Bias, Variance and Model Complexity

Test error (generalization error): the prediction error over an independent test sample \[ 𝐸𝑟𝑟𝜏=𝐸[𝐿(𝑌,\hat{f} (𝑋))|𝜏] \] Here the training set \(\tau\) is fixed, and test error refers to the error for this specific training set.

Expected test error: \[ Err=E[L(Y,\hat{f}(X)]=E[Err_\tau] \]

This expectation averages over everything that is random, including the randomness in the training set that produced \(\hat{f}\)

Training error: the average loss over the training sample \[ \bar{err}=\frac{1}{N}\sum_{i=1}^NL(y_i,\hat{f}(x_i)) \]

Model selection: estimating the performance of different models in order to choose the best one.

Model assessment: having chosen a final model, estimating its prediction error (generalization error) on new data.

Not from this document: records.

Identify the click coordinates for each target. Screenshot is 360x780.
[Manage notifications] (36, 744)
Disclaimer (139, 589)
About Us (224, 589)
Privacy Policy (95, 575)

Randomly divide the dataset into three parts: - a training set: fit the models - a validation set: estimate prediction error for model selection - a test set: assessment of the generalization error of the nal chosen model

A typical split might be 50% for training, and 25% each for validation and testing:

The Bias Variance Decomposition

General Model

If we assume that \(Y=f(X)+\epsilon\) where \(E(\epsilon)=0\), and \(Var(\epsilon)=\sigma^2_\epsilon\), we can derive an expression for the expected prediction error of a regression fit \(\hat{f}(X)\) at an input point X = x0, using squared-error loss:

\[ \begin{align} Err(x_0)&=E[(Y-\hat{f}(x_0))^2|X=x_0] \\ &=E[(f(x_0)+\epsilon-\hat{f}(x_0))^2] \\ &=E[\epsilon^2+(f(x_0)-\hat{f}(x_0))^2+2\epsilon(f(x_0)-\hat{f}(x_0))] \\ &=\sigma^2_\epsilon+E[f(x_0)^2+\hat{f}(x_0)^2-2f(x_0)\hat{f}(x_0)] \\ &=\sigma^2_\epsilon+E[\hat{f}(x_0)^2]+f(x_0)^2-2f(x_0)E[\hat{f}(x_0)] \\ &=\sigma^2_\epsilon+(E[\hat{f}(x_0)])^2+f(x_0)^2-2f(x_0)E[\hat{f}(x_0)] +E[\hat{f}(x_0)^2]-(E[\hat{f}(x_0))^2 \\ &=\sigma^2_\epsilon+(E\hat{f}(x_0)-f(x_0))^2+Var(\hat{f}(x_0))\\ &=\sigma^2_\epsilon+Bias^2(\hat{f}(x_0))+Var(\hat{f}(x_0))\\ &= Irreducible Error+ Bias^2 + Variance \end{align} \]

The first term is the variance of the target around its true mean f(x0), and cannot be avoided no matter how well we estimate f(x0), unless \(\sigma^2_\epsilon=0\)
The second term is the squared bias, the amount by which the average of our estimate differs from the true mean
The last term is the variance; the expected squared deviation of \(\hat{f}(x_0)\) around its mean.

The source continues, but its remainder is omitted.